Mann and McCallum, ICML 2007

From Cohen Courses
Jump to navigationJump to search

Citation

Mann, G. and McCallum A. Simple, robust, scalable semi-supervised learning via expectation regularization. Proceedings of the 24th International Conference on Machine Learning. 2007.

Online Version

http://citeseerx.ist.psu.edu/viewdoc/download?doi=10.1.1.120.3681&rep=rep1&type=pdf

Summary

This paper develops a method of semi-supervised learning for conditional probability models by applying prior beliefs to constrain the model. Whereas other semi-supervised learning methods such as entropy regularization and transductive SVMs implicitly constrain the model by requiring decision boundaries to pass through areas of low density, expectation regularization constrains the model by requiring its output to be close to a given prior.

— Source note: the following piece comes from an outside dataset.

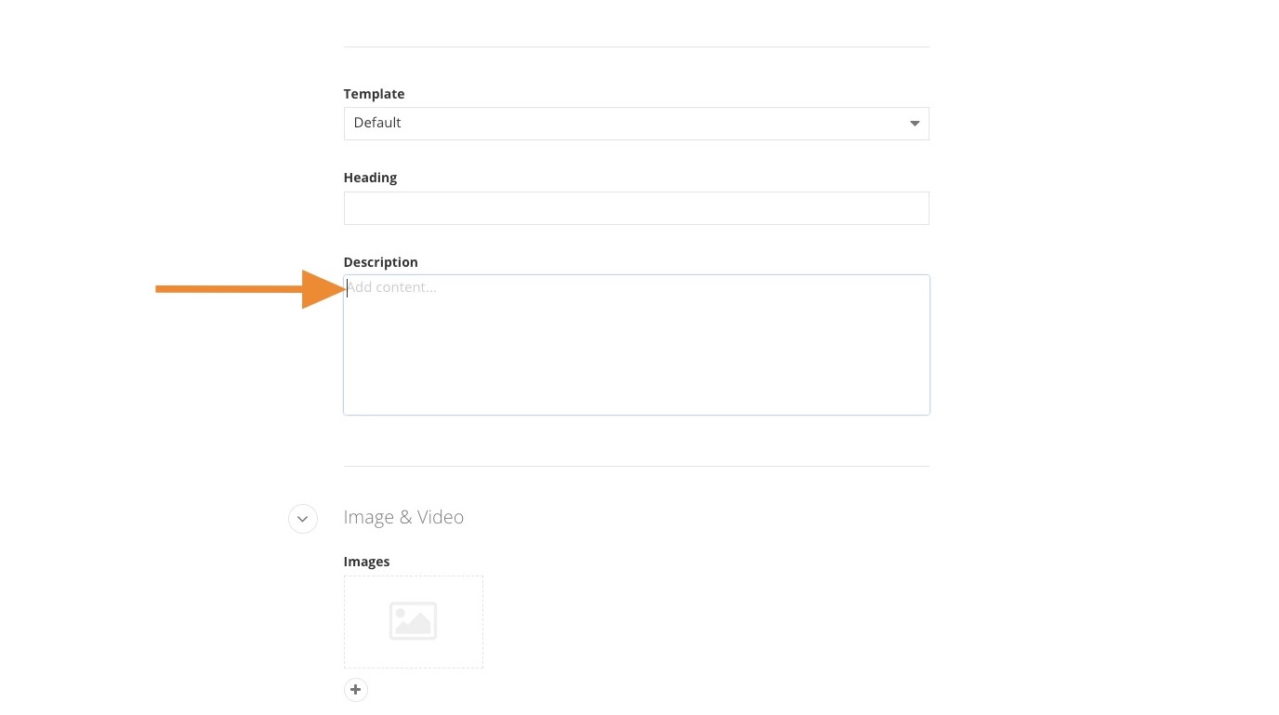Click the Template dropdown arrow

tap(914, 124)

The prior can be over general class labels or they can be over conditional probabilities of a class given a specific feature. For instance, one can introduce prior knowledge such as "capitalized words are locations 60% of the time". This paper explicitly tested class label priors. They fitted a maximum entropy model with an additional expectation regularization term added to the log likelikhood. This term penalized for greater KL divergence between the class priors and the class proportions that resulted from training on labeled and unlabeled data. The classifier generally outperformed other supervised and semi-supervised classifiers over a range of training set sizes and different classification tasks, including part of speech tagging, NER, and relation extraction.

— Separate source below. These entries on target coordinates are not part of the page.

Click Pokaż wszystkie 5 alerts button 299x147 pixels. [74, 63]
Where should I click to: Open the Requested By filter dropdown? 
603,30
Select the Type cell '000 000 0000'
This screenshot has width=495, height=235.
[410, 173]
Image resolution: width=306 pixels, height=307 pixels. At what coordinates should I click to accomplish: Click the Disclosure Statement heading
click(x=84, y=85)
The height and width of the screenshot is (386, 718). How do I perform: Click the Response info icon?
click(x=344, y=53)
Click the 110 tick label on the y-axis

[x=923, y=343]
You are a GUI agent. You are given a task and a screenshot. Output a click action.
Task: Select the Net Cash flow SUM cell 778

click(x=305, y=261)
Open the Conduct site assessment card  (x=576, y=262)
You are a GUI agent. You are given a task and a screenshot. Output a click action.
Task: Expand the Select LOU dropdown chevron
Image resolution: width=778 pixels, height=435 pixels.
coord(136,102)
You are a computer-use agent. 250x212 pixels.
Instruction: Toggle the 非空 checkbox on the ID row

One surprising result is that obtaining accurate priors is not crucial and that this method maintains accuracy over a range of priors. Priors can be obtained from expert knowledge or from examining labeled data. A benefit of focusing on priors is their simple interpretability. This contrasts with trying to interpret model parameters, which often interact with each other in non-obvious ways.

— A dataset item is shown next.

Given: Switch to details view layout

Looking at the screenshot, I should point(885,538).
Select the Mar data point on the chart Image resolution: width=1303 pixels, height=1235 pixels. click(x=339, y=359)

The techniques discussed are quite general, and can be applied using other models than maximum entropy models, other prior knowledge than class priors, and other distance metrics, rather than KL divergence.

Related Papers

The authors produced several other papers exploring this general technique of generalized expectation. Mann, ACL 2008 and Druck, SIGIR 2008 apply it to semi supervised CRFs, exploring using labeled features vs labeled instances. A technical report describing the Generalized Expectation Criteria in broader terms is also available here.

Liang, ICML 2009 formalize the cost tradeoffs between using labeled features vs labeled instances.